### [WHAT IS NEEDED]
Rewrite the passage on the geometry analysis between "A common feature" and "by ϑ5 and ϑ6.", inclusive, replacing "TS geometries" with "transition-state geometries".

### [TEXT PASSAGE]
+ + + + +
A common feature was noted in the spacing of the carbonyl oxygen atoms of 4–5 Å, except for some cis TS geometries. Similarly, there are N-N bond distances around 1.4 Å, slightly longer than the bonds in the minimal structures. Both nitrogen atoms also show strong opposite pyramidalization, as displayed by dihedral angles ϑ1 and ϑ2 (Table 4 and orange circle in Figure 4). Compared with equilibrium structures, TS geometries exhibit a mixed s-cis and s-trans configuration for BOC fragments, as shown by ϑ5 and ϑ6.

From NCI surface analysis (Figure 4 and Supplementary Materials), some important interactions can be detected: (i) π-π stacking between aromatic systems; (ii) CH-π interaction of the methyl groups pointing towards an aromatic ring; (iii) a carbonyl interaction of the oxygen atoms with the hydrogen of the opposite CH₂; (iv) a BOC interaction between the carbonyl oxygen of the BOCs that can also give hydrogen bonds on its own t-butyl.
+ + + + +
### [RAW DATA]
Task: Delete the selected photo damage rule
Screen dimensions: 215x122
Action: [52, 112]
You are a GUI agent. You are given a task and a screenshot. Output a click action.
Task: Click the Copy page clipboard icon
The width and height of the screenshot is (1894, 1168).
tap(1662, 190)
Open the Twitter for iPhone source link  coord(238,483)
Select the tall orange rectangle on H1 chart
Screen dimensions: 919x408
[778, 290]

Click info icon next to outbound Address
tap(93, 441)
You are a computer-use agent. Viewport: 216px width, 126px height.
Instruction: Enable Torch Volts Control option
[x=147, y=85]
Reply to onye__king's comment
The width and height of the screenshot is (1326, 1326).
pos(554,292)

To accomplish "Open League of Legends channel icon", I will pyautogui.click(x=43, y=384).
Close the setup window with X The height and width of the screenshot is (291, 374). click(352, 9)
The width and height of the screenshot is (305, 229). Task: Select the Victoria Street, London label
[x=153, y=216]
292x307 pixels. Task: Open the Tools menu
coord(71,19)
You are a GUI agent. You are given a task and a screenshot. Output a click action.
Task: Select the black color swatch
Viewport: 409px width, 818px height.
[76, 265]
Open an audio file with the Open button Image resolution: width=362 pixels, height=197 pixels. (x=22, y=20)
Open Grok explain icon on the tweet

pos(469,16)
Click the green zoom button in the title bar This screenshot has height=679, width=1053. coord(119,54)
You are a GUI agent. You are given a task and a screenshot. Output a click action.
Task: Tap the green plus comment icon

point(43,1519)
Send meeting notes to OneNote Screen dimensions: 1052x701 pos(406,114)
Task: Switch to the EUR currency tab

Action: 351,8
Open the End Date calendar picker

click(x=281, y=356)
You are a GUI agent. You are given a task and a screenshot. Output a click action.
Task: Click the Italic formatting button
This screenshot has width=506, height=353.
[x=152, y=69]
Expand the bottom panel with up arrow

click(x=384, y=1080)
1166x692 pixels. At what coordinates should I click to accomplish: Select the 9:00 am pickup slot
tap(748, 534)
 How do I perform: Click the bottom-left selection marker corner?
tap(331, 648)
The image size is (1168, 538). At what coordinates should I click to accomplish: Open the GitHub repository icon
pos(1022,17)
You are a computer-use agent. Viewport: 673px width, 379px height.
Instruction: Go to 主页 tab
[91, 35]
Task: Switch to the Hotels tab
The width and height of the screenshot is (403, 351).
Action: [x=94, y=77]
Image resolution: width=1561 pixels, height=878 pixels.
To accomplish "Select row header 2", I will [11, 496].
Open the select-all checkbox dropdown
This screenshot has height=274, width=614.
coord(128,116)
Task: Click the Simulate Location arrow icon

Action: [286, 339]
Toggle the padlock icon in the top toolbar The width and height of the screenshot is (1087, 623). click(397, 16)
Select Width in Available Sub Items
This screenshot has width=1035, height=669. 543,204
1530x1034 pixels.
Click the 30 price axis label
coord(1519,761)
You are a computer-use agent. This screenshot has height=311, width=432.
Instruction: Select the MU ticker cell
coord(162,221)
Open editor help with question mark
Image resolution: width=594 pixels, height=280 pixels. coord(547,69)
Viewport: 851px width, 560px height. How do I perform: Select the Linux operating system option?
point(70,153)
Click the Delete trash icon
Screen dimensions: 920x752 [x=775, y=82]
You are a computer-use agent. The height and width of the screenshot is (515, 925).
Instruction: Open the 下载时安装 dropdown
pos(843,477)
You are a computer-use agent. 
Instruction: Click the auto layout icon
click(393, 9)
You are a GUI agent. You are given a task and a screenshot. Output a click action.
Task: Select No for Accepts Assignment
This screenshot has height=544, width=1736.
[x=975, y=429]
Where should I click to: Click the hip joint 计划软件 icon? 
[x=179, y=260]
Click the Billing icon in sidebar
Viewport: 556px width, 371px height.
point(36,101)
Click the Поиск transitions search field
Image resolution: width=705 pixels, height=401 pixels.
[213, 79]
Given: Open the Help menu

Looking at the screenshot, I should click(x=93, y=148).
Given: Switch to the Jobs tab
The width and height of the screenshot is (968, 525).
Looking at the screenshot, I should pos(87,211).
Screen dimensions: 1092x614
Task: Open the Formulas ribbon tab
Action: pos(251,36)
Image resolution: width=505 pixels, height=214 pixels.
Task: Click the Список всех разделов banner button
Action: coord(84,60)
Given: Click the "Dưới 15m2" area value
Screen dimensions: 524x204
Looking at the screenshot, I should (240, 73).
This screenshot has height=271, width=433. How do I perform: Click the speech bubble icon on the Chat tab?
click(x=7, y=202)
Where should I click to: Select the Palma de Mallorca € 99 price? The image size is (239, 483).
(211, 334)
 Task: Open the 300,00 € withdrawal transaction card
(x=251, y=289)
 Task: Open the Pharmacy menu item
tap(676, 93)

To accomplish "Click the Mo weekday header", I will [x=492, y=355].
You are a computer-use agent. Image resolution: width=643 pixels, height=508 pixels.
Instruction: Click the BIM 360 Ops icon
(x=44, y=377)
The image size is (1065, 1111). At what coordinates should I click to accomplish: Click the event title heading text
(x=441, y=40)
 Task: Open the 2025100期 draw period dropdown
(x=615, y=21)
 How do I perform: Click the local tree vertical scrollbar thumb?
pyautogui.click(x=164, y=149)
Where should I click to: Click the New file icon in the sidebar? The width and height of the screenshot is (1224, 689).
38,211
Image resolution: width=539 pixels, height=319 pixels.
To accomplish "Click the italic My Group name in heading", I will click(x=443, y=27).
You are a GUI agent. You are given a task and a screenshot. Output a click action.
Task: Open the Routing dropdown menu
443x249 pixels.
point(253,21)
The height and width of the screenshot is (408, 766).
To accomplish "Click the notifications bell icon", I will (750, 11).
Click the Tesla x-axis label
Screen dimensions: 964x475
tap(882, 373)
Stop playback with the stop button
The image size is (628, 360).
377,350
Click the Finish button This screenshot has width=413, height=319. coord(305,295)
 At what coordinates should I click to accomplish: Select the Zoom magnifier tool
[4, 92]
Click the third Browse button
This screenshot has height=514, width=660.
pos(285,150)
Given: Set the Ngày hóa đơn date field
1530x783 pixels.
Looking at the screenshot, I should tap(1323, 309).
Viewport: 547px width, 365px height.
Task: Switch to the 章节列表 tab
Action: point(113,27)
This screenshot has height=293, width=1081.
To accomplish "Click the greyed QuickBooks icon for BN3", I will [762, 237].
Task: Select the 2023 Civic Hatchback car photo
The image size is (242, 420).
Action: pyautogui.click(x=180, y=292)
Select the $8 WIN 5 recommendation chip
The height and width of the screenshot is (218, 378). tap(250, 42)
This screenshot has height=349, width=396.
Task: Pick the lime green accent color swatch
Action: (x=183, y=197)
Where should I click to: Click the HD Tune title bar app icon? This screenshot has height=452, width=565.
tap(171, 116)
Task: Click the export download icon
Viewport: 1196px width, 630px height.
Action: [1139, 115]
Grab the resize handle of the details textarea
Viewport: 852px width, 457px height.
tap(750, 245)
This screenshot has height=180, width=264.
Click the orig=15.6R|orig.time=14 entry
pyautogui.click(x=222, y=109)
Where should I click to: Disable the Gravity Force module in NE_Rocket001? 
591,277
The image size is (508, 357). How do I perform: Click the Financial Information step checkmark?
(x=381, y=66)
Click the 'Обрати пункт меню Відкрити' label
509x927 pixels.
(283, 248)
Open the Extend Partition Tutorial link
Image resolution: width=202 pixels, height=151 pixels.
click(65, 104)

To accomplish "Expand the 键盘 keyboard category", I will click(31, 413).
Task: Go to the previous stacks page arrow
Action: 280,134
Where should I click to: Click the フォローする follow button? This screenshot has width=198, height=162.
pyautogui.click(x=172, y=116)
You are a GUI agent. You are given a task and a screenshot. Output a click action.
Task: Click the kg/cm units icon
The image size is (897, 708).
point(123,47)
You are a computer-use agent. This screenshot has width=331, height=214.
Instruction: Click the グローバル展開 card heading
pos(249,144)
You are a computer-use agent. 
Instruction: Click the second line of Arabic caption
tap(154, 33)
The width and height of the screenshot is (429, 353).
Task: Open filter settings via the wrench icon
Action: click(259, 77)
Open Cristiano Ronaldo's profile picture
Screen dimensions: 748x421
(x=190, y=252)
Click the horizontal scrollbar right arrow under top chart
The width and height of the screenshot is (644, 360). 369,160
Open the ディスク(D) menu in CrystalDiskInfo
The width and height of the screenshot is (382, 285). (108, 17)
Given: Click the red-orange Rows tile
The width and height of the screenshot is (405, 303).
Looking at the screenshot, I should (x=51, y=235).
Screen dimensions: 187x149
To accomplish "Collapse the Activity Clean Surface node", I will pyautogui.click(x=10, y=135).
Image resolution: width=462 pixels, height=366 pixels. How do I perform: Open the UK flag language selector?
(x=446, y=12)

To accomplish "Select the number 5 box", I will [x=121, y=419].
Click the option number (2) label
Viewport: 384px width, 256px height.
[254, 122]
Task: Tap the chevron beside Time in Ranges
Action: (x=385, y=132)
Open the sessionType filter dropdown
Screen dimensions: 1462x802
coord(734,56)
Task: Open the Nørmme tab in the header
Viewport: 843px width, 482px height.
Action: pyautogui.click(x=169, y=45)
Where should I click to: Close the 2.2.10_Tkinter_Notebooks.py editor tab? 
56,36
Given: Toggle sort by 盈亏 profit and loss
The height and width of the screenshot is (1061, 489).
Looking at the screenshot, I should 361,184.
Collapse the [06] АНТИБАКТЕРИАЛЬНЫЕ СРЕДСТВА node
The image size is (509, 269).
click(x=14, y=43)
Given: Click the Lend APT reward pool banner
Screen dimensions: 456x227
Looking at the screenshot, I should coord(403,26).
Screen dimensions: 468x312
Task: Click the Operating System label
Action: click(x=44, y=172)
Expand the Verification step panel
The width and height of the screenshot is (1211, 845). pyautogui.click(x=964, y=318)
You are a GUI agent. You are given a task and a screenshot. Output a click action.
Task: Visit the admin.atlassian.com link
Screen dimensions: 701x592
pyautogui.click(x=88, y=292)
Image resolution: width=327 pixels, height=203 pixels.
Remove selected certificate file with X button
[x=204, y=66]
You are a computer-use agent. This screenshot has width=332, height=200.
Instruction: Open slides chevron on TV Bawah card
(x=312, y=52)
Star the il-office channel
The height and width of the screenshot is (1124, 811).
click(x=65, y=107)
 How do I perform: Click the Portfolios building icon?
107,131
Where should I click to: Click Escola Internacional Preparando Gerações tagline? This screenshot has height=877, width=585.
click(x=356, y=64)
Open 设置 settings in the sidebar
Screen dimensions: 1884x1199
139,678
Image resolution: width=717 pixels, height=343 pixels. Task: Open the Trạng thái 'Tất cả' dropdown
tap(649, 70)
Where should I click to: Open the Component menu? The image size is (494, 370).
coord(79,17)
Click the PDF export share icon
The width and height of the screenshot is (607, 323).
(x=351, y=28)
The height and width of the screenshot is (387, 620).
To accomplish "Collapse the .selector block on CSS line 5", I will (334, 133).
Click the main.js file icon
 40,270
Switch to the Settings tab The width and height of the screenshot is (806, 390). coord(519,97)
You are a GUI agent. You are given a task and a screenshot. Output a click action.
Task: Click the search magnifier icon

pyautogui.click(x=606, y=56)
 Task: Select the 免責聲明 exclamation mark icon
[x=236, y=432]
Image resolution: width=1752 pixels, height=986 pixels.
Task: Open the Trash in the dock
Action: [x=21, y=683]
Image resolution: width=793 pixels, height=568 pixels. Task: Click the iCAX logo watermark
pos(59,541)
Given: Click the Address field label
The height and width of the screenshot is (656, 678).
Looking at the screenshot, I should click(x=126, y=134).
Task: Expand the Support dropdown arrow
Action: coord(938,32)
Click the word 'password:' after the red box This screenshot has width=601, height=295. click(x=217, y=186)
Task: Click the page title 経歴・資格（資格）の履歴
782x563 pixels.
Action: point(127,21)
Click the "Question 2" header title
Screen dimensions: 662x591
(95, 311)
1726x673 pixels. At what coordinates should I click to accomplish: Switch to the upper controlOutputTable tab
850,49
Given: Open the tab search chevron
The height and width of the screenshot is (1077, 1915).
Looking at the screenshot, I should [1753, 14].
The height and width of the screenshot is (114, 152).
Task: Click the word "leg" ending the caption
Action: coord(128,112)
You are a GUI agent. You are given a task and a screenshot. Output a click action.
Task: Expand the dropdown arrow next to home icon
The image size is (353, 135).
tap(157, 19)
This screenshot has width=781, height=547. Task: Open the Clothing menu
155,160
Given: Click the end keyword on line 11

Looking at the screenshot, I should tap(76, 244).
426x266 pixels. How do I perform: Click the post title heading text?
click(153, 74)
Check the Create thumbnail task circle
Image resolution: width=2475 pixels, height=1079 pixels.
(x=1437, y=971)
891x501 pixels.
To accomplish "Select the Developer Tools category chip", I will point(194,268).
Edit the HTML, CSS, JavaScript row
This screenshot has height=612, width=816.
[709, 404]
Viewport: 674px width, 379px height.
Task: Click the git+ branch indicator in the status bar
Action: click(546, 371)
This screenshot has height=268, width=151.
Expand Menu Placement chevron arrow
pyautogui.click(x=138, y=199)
+ + + + +
### [PROBLEM SOLUTION]
A common feature was noted in the spacing of the carbonyl oxygen atoms of 4–5 Å, except for some cis transition-state geometries. Similarly, there are N-N bond distances around 1.4 Å, slightly longer than the bonds in the minimal structures. Both nitrogen atoms also show strong opposite pyramidalization, as displayed by dihedral angles ϑ1 and ϑ2 (Table 4 and orange circle in Figure 4). Compared with equilibrium structures, transition-state geometries exhibit a mixed s-cis and s-trans configuration for BOC fragments, as shown by ϑ5 and ϑ6.